Sure, it’s possible. But it might not be very likely.

In recent weeks, users on social media have been deliberating the possibility of a widespread internet outage caused by a coronal mass injection — one so powerful that it causes a geomagnetic storm that could knock out online communication for months and cause devastation to the worldwide economy.

Concerns over such a scenario were partially fueled by a recent NASA article detailing the space agency’s efforts to predict especially powerful solar storms that potentially could have disruptive effects on telecommunications, satellites and power grids.

“In addition, the risk of geomagnetic storms and devastating effects on our society is presently increasing as we approach the next ‘solar maximum’  — a peak in the Sun’s 11-year activity cycle — which is expected to arrive sometime in 2025,” wrote Vanessa Thomas, a science writer at the NASA Goddard Space Flight Center in Maryland.

A report from the National Oceanic and Atmospheric Administration (NOAA) further noted that the current solar cycle is becoming active at a faster rate than scientists predicted, though they ultimately expect an “average” amount of activity through the rest of the cycle, according to the article.

But that hasn’t stopped folks from running with the idea that an “internet apocalypse” — a term made popular by a researcher at the University of California, Irvine, in a 2021 study — could soon be upon us.

Experts say it isn’t very likely, though.

While solar activity has had disruptive effects in relatively recent years (including a 1989 solar storm that knocked out power in Quebec), one of the most disruptive on record occurred in 1859. Known as the Carrington Event, the storm sent a solar flare toward Earth’s atmosphere, triggering a geomagnetic storm that disrupted electrical currents, lit up the sky with auroras and caused worldwide telegraph systems to go “haywire,” NASA once wrote.

Powerful geomagnetic storms leave evidence, of course, and scientists with NASA found some within arctic ice — specifically, elevated levels of nitrate concentrations.
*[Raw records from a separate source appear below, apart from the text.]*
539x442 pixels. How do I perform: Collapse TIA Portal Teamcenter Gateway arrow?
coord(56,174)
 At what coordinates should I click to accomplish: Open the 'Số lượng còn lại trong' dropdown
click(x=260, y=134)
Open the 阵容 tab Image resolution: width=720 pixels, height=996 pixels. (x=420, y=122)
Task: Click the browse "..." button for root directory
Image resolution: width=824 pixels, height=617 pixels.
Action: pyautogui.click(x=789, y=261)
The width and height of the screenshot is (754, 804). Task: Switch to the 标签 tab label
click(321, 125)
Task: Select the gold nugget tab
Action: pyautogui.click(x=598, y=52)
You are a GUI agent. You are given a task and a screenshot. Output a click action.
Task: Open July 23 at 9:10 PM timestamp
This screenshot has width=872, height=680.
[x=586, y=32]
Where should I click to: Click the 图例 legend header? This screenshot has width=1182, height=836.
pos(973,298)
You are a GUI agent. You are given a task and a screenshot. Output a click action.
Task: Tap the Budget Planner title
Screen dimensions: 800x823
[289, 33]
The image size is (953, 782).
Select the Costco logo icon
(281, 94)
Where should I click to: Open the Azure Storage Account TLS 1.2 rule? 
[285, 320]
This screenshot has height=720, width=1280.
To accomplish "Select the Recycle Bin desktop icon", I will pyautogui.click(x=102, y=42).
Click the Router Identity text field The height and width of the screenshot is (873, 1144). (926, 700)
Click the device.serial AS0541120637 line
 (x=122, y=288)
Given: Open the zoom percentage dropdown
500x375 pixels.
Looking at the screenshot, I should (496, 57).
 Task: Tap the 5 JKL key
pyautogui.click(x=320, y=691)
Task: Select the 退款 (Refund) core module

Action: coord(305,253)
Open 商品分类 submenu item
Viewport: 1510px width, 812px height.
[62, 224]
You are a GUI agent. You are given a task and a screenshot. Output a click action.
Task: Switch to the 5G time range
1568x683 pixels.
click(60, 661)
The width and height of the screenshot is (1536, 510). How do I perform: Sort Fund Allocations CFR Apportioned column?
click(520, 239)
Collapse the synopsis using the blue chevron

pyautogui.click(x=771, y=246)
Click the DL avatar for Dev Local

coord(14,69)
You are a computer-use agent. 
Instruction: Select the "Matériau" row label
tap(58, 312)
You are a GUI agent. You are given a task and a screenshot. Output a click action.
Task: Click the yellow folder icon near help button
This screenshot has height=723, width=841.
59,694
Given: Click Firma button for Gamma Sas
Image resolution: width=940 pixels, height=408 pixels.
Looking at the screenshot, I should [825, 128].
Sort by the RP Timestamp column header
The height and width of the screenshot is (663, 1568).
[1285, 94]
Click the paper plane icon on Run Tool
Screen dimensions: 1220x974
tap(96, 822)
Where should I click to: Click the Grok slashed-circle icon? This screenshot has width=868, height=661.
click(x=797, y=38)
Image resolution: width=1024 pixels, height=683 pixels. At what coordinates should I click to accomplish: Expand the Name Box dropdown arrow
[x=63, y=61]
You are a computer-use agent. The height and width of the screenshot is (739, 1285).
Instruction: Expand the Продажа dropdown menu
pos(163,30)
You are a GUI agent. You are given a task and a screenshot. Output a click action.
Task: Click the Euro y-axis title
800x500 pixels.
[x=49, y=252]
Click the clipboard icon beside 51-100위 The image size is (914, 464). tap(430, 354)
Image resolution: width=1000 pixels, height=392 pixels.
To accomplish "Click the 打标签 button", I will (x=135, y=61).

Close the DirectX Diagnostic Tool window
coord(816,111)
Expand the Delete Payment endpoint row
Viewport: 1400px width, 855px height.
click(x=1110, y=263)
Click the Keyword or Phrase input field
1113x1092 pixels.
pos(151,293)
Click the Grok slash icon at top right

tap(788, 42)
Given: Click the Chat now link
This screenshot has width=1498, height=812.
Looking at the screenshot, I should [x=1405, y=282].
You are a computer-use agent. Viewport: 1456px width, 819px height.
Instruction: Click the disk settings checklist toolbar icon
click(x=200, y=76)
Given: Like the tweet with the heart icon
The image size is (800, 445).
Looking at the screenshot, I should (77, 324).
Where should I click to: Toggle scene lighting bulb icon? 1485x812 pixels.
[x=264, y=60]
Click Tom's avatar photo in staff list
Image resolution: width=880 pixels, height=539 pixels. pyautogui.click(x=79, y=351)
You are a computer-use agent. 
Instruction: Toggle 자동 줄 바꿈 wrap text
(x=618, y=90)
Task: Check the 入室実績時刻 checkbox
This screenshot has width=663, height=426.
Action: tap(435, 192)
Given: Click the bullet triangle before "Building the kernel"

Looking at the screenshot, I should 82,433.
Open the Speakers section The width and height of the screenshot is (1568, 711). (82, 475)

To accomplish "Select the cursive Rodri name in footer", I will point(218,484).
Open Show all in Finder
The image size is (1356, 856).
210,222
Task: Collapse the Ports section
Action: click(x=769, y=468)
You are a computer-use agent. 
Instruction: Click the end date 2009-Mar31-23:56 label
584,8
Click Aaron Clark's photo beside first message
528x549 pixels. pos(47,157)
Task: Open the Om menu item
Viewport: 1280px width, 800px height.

Looking back for evidence of previous large-scale events, experts determined such a phenomenon takes place every 500 years or so.

That doesn’t mean it couldn’t happen sooner, though.

Sangeetha Abdu Jyothi, the author of the 2021 UC Irvine study, cited astrophysicists who put the likelihood of an internet-disrupting event at somewhere between 1.6% and 12% per decade. And if something like that were to occur, it would have more devastating effects on today’s technological culture, she said.

“We’ve never experienced one of the extreme case events, and we don’t know how our infrastructure would respond to it,” Jyothi told the Washington Post. “Our failure testing doesn’t even include such scenarios.”

Jyothi did, however, tell the Post she regretted coining the term “internet apocalypse,” as it seems to have awakened some sort of anxiety among readers, despite long being discussed by researchers of solar storms.

NASA, meanwhile, is actively working on technology that could predict potential internet-disrupting solar activity. The space agency launched its Parker Space Probe in 2018 to gather information on solar conditions and solar wind, which is responsible for sending solar particles toward Earth. Scientists with NASA and other government agencies are also using artificial intelligence to develop technology that, NASA says, can help predict geomagnetic disturbances a half-hour before they occur. That could be just enough time to take sensitive systems offline, NASA writes.

“With this AI, it is now possible to make rapid and accurate global predictions and inform decisions in the event of a solar storm, thereby minimizing — or even preventing — devastation to modern society,” said Vishal Upendran of the Inter-University Center for Astronomy and Astrophysics in India, in a March article published by NASA.